INFORMATION GIVEN —
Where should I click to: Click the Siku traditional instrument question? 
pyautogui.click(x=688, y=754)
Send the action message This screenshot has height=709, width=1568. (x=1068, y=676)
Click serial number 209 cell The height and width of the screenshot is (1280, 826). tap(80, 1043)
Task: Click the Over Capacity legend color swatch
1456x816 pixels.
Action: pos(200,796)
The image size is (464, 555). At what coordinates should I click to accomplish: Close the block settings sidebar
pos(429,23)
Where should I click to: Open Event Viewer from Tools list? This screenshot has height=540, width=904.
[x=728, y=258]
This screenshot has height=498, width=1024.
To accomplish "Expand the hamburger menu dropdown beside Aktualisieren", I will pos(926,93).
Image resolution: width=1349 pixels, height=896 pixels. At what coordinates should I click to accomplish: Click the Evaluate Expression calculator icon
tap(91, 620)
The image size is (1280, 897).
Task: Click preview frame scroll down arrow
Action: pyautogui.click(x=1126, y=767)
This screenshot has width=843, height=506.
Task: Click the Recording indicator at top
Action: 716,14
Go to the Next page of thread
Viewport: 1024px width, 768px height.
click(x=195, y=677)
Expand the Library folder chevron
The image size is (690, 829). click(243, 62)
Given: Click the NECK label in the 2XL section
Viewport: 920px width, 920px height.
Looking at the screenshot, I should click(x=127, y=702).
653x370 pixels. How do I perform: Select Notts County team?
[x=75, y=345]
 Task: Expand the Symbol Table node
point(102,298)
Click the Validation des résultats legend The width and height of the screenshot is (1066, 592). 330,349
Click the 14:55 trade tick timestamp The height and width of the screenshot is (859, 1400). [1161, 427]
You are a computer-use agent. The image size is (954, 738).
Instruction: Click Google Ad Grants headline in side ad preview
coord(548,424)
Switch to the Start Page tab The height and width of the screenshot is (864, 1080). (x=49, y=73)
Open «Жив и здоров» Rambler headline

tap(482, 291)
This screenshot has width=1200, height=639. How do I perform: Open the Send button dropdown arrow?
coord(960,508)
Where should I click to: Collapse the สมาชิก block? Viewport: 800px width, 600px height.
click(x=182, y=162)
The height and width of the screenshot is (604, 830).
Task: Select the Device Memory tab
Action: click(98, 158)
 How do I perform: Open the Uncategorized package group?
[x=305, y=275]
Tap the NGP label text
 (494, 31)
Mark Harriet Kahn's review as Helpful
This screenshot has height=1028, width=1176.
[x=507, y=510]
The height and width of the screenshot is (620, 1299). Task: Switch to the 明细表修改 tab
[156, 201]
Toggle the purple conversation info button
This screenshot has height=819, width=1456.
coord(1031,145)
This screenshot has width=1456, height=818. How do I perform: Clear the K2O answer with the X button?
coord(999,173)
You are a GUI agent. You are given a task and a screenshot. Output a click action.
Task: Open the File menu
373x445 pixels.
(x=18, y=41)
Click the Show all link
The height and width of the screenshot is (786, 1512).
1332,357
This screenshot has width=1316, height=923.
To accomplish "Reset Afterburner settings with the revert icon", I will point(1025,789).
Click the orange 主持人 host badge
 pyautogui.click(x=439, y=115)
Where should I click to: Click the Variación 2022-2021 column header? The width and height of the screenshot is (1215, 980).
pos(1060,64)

GIVEN REQUEST — Reproduce the material starting at the line containing "Click the 14:55" and ending at the line containing "coord(548,424)", requests included, and shift every coordinate in the answers by -59. Give only those lines.

EXPECTED ANSWER —
Click the 14:55 trade tick timestamp The height and width of the screenshot is (859, 1400). [1102, 368]
You are a computer-use agent. The image size is (954, 738).
Instruction: Click Google Ad Grants headline in side ad preview
coord(489,365)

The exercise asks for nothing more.